A lot of people have or have created multiple accounts.


Some examples of why people have multiple accounts -

Camping Zombiez - people who have multiple accounts to make more money camping.

The infamous Landbots - multiple accounts used to flip land. Or perhaps other bots.

"Split personalties" - people who have as many accounts as their brain lets them handle for role play reasons, **OR** to have multiple "monogamous" online relationships for whatever reason.

"Player Alt" - where someone is normally straight laced and "normal", sometimes they log in on an Alt that is into something kinky that they dont want their freinds to know about.

"Public/Private accounts" - People who have one account for business , and another for their Second life socializing.

"re-rolls, witness protection" - People who need to get away from their Second Life that either they have messed up or someone messed up for them. People who decided they hated their Names so made another account.
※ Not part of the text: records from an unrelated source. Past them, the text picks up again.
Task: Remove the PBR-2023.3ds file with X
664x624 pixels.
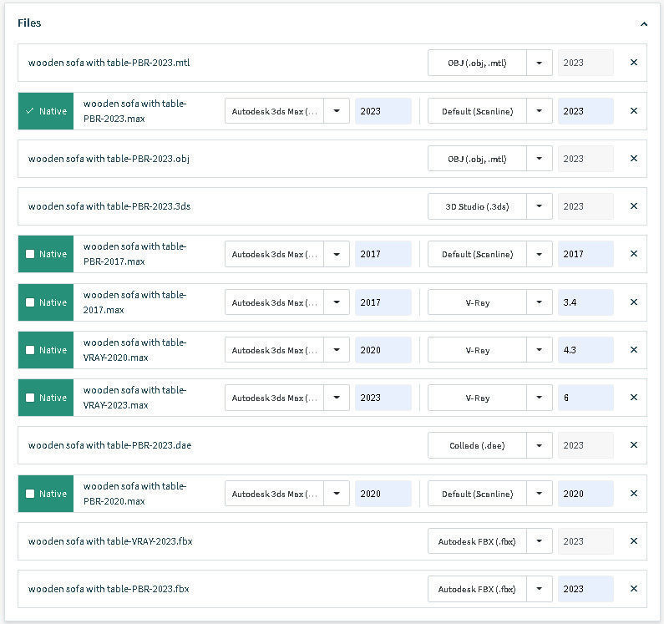Action: click(x=633, y=206)
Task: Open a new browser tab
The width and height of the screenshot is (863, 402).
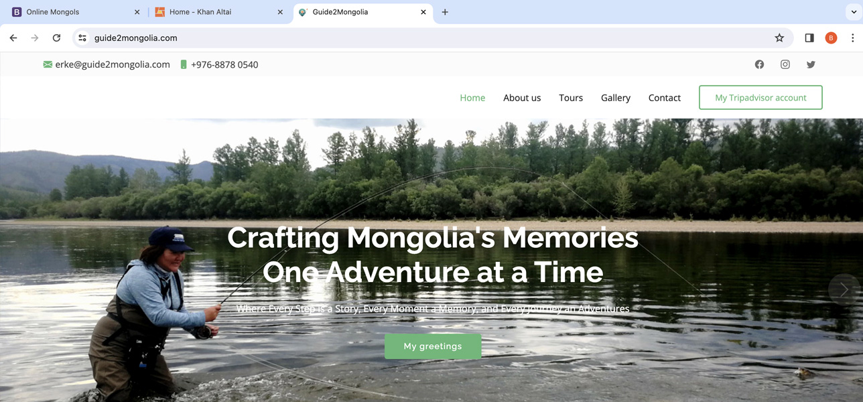Action: click(x=445, y=12)
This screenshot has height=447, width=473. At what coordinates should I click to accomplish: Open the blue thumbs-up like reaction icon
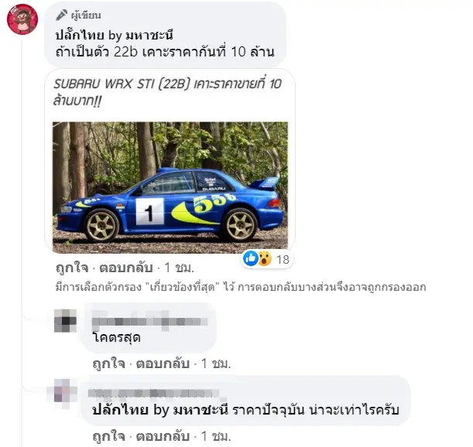pos(250,258)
"Business dummys" - basically avatars that are used to model clothing , or whatever in a store. Either for just test/picture purposes or to work as a manikin

And the infamous "Griefer Alts" - throwaway Alts used to facilitate greifing.
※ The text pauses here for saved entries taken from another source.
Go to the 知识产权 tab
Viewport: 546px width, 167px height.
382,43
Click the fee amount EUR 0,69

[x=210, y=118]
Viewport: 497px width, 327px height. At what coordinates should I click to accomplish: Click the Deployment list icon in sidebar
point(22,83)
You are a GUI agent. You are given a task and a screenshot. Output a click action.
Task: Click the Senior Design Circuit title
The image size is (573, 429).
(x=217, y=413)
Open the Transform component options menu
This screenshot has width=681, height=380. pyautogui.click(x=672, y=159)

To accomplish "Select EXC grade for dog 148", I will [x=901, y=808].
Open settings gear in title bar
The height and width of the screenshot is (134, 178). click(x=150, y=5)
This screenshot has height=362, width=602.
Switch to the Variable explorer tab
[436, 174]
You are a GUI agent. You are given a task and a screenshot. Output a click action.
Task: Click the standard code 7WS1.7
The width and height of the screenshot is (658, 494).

In addition a lot of people dont stick around.

Theres also people who have quit SL,
People who have left SL and come back to a different account.
People who have signed up for a free account but couldnt get the software to work on their computer.
People who just didnt "get it"
Ricky Yates
(searching...)
Join date: 28 Jan 2007
Posts: 809
04-12-2007 05:57
Good list, Colette. Plus the alts which are there to form a "group of two" for landowning purposes, in order to reap the multiple benefits which group land offers (10% group bonus, tier optimisation)
cHex Losangeles
Registered User
Join date: 24 Nov 2006
Posts: 370
04-12-2007 09:39
For a better estimate of active residents (including alts) in SL, I go to the Economic Statistics page at http://secondlife.com/whatis/economy_stats.php and compare the number of residents logged in during the past 7 days, past 14 days, past month, and past two months. I'm looking to see a pattern of residents per day who don't come back. For a ballpark figure, I'd subtract 150,000 from who's logged in over the past week, and guess there are about 200,000 active SL residents.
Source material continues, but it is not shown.